Все вокруг позастывали, притихли, пораженные тем, что ее, ее вдруг не пускают.
И она была поражена, потрясена этой новой неожиданностью, но постаралась, чтобы внешне по ней все-таки никто бы ничего не заметил, даже заставила себя ухмыльнуться и сказать:
– Ну, коль велено, тогда побыстрей!
Но тут, к счастью, из боковой двери выскочил сам огромный начальник великокняжеской стражи, заросший чернущими волосами чуть не под самые глаза Никодим Сметанин и, кланяясь, разводя руками и сокрушенно вздыхая, сообщил, что она зря себя утруждала по такой непогоде-то - нет теперь государя на месте.
– А доложили, что здесь.
– Был, точно. Да отъехал.
– Когда?
– Да вот-вот.
– Куда?
– Не ведаю...
И пошел впереди Соломонии к выходу, показывая огромными ручищами, чтобы все расступились, очищая ей пути. А стражники с топориками уже выстроились по сторонам, выпроваживая ее.
– А ты-то почему не с ним? Ты ж всегда с ним, - спросила уже на Красном крыльце.
Но что он пробасил в ответ, не разобрала, потому что густой, сырой снег бил теперь прямо в лицо, залепил его мгновенно. Пришлось закрыться рукой и глядеть себе только под ноги. Спереди всю облепил. Бил и лепил. Бил и лепил.
* * *
– Это хорошо, что отъехал. Пить перестал!
– обрадовался Вассиан, зашедший к ней поутру узнать, как вчера все было.
Соломония сидела поникшая, мрачная.
– Не досказала я: обманул Сметанин - никуда он намедни не ездил. Яков Мансуров весь день был при нем, Мансуриха сказала. И Шигона был весь день. Челяднина звали Ивана, Глинского Ивана, митрополит был. Все точно. Перепроверила.
– Та-а-ак!
– Вассиан тоже помрачнел. Обхватил себя руками.

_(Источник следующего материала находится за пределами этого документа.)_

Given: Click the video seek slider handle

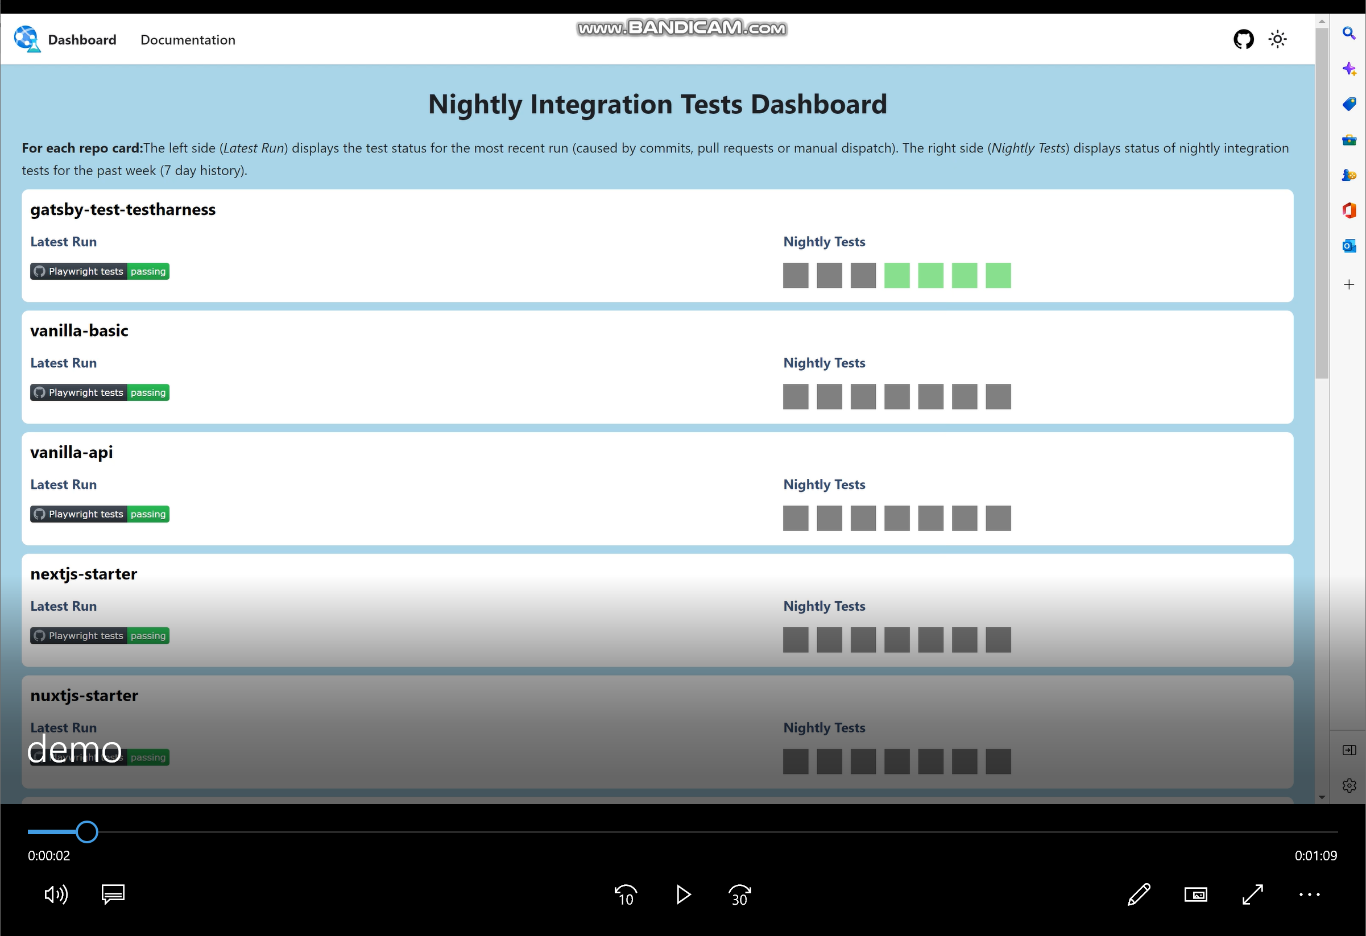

Помолчал.- А пить продолжали, не знаешь?
– Спрашивала. Не больно.
Еще помолчал в глубоком раздумье.
– Выходит, и меня обманывал, коль так!.. Кто ж это посмел бы все вытворять без его ведома? Да против тебя. Кто посмел бы, рассуди! И зачем? Зачем? Вы не бранились перед его отъездом-то? Не было ли чего?